According to David Gordon White,

Tantra is that Asian body of beliefs and practices which, working from the principle that the universe we experience is nothing other than the concrete manifestation of the divine energy of the godhead that creates and maintains that universe, seeks to ritually appropriate and channel that energy, within the human microcosm, in creative and emancipatory ways.[1]

Components

David N. Lorenzen gives the following components of the broadly defined Tantric religion which can be documented:[18]

  1. "Shamanic and yogic beliefs and practices;"
  2. "Sakta worship, especially worship of the Matrkas and demon-killing forms of Hindu and Buddhist goddesses;"
  3. "Specific schools of Tantric religion such as the Kapalikas and Kaulas;"
  4. "The Tantric texts themselves."

Characteristics

André Padoux notes that there is no consensus among scholars which elements are characteristic for Tantra, nor is there any text which contains all those elements.[5] And most of those elements can also be found in non-Tantric traditions.[5] According to Anthony Tribe, a scholar of Buddhist Tantra, Tantra has the following defining features:[19]

  1. Centrality of ritual, especially the worship of deities
  2. Centrality of mantras
  3. Visualisation of and identification with a deity
  4. Need for initiation, esotericism and secrecy
  5. Importance of a teacher (guru, ācārya)
  6. Ritual use of mandalas (maṇḍala)
  7. Transgressive or antinomian acts
  8. Revaluation of the body
  9. Revaluation of the status and role of women
  10. Analogical thinking (including microcosmic or macrocosmic correlation)
  11. Revaluation of negative mental states

History

Origins

According to Brian K. Smith "all [...] attempts at locating the temporal and cultural origins of Tantrism remain theoretical and speculative."[20] According to Andre Padoux, "the history of Tantrism is impossible to write."[20][note 12] Although some elements of Tantra may be quite ancient,[18] Hindu Tantrism as a related complex of religious rituals and practices probably originated c. 500–600 CE.[20][2][3]

Pre-Vedic

Some elements of Tantra may be quite ancient.[18] Some scholars postulate pre-Vedic origins of Tantra.[20] According to Bhattacharya, Tantric elements can be discerned in the Indus Valley Civilization at the 4th millennium BCE. Terracotta figurines may be the earliest tokens of the Mother Goddess.[21] These cultures, in their late phase, overlapped with the Harappan culture of the Indus Valley, which may have preserved these proto-Tantric elements.[22] In contrast, the early Vedic religion did not support this kind of Mother Goddess worship,[23] and likewise did not support the Yogic elements of the pre-Vedic north-Indian culture.[24] Nevertheless, a synthesis emerged in which proto-Tantric elements found a place in the Vedic culture.[24] Likewise, Manoranjan Basu postulates pre-Vedic origins of Tantra in the pre-Vedic culture of north-India, including the Indus Valley Civilisation. The confrontation between the two cultures resulted in a synthesis in which proto-Tantric elements survived.[25]
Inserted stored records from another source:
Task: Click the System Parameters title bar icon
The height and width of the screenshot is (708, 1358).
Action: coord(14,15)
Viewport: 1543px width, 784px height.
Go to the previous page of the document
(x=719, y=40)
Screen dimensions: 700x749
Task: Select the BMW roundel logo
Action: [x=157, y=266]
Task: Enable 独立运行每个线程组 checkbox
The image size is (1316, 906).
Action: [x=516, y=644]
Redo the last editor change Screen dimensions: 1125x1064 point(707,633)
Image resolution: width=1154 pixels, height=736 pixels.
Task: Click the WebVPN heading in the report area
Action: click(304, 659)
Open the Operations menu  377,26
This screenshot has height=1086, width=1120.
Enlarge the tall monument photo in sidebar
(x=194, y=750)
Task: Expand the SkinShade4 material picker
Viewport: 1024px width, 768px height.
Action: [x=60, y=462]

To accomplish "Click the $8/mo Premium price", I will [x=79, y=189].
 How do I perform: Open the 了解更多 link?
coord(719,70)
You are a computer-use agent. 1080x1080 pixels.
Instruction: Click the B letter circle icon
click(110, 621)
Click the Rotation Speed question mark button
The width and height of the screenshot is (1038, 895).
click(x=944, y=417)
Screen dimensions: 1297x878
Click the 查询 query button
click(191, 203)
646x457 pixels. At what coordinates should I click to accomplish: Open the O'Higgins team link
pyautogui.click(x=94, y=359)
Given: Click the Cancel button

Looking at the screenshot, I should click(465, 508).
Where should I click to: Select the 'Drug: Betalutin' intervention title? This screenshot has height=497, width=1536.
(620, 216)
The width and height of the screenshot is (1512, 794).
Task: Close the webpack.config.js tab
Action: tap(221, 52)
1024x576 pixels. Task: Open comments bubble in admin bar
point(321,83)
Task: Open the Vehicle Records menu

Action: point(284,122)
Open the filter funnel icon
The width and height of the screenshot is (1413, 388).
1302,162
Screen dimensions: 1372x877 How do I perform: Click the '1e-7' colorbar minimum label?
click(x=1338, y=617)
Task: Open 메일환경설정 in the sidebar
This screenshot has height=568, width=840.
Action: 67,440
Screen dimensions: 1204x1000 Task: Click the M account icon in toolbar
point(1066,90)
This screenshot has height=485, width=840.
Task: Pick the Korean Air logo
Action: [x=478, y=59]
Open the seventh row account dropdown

Shamanic and yogic elements

The earliest documented use of the word "Tantra" is in the Rigveda (X.71.9),[9] but does not refer to Tantric texts or practices. Shamanic and yogic beliefs have been documented already in Vedic times,[18] and became abundant during the second urbanisation (500–200 BCE, with the rise of the shramanic movement.[26] A famous passage in the Rig Veda (10.136), which probably dates from the early first millennium BCE, describes the "wild muni" (seer) hymn of the Rig Veda. It describes the munis as experiencing "ecstatic, altered states of consciousness" and gaining the ability "to fly on the wind".[18] Several Upanishads, from the middle and early first millennium BCE, describe yogic beliefs and practices,[18] which were fully codified by the emerging Buddhist tradition in the 5th century BCE.[26][27] The Yoga Sutras of Patanjali (comp. c. 400 CE) are an early codification of Yogic practices, which prelude the shift in emphasis of Hatha Yoga, which fully develops the "mystical anatomy" of nadis and chakras.[28] According to Lorenzen, in the 7th century CE the shamanic-yogic component of Tantrism appears clearly in Tantric form in Bāṇabhaṭṭa's Harshacharita and Daṇḍin's Dashakumaracharita.[29]

Worship of female deities

According to Lorenzen, the worship of female deities has a long history in India.[29] Despite its patriarchal character, some Vedic hymns are dedicated to female deities.[29] Other Vedic texts, such as the Mahabharata, also contain references to the cruel manifestations of the Mother Goddess, especially Mahishamardini, who is identified with Durga-Parvati.[29] The earliest depictions of Mahishamardini date from the 6th century CE, indicating the development of the Shakti-worship.[30] Goddess-worship became more tantric with the rise of the seven Matrikas, which are mentioned in the Mahabharata and the early Puranic literature.[30] They are also mentioned in the stone inscription of Visvavarman, which is dated at 423 CE, and often regarded oldest written evidence of Tantrism.[30] Another important mention of the Matrikas is in the Markandeya Purana, an early text of the Shakti worship.[31]

Tantric movement

Hindu Tantrism as a related complex of religious rituals and practices probably originated ca. 500-600 CE.[20][2][3] Stone inscriptions make clear that Tantric deities were already worshipped in the 5th century, and Tantra may have been well established by the 6th or 7th century,[20] by the end of the Gupta period.[note 13]

Tantric sects

The earliest reliable references to the Kapalikas are in Hāla’s Gatha-saptasati (3rd-5th century CE) and in two texts written by Varāhamihira (c. 500–575 CE).[31] In the 7th century CE more references to the Kapalikas appear.[31] Epigraphic references to the Kaulas are rare. Reference is made in the early 9th century to vama (left-hand) Tantras of the Kaulas.[34]

Tantras

Main article: Tantras

The Hindu Tantras cannot be attested before 800 CE.[20] According to Flood, the earliest date for the Tantras is 600 CE, though most of them were composed from the 8th century onward.[35] By the 10th century an extensive corpus existed.[35] According to Flood, the main areas for the composition of the tantras were Kashmir and Nepal.[36] The Tantric traditions regard the Tantras, also called agamas, to be superior to the Vedas.[35] While the vedic orthodoxy rejected the Tantras, the Tantric followers incorporated the Vedic revelations within their own systems, as revelations of a lower level.[37]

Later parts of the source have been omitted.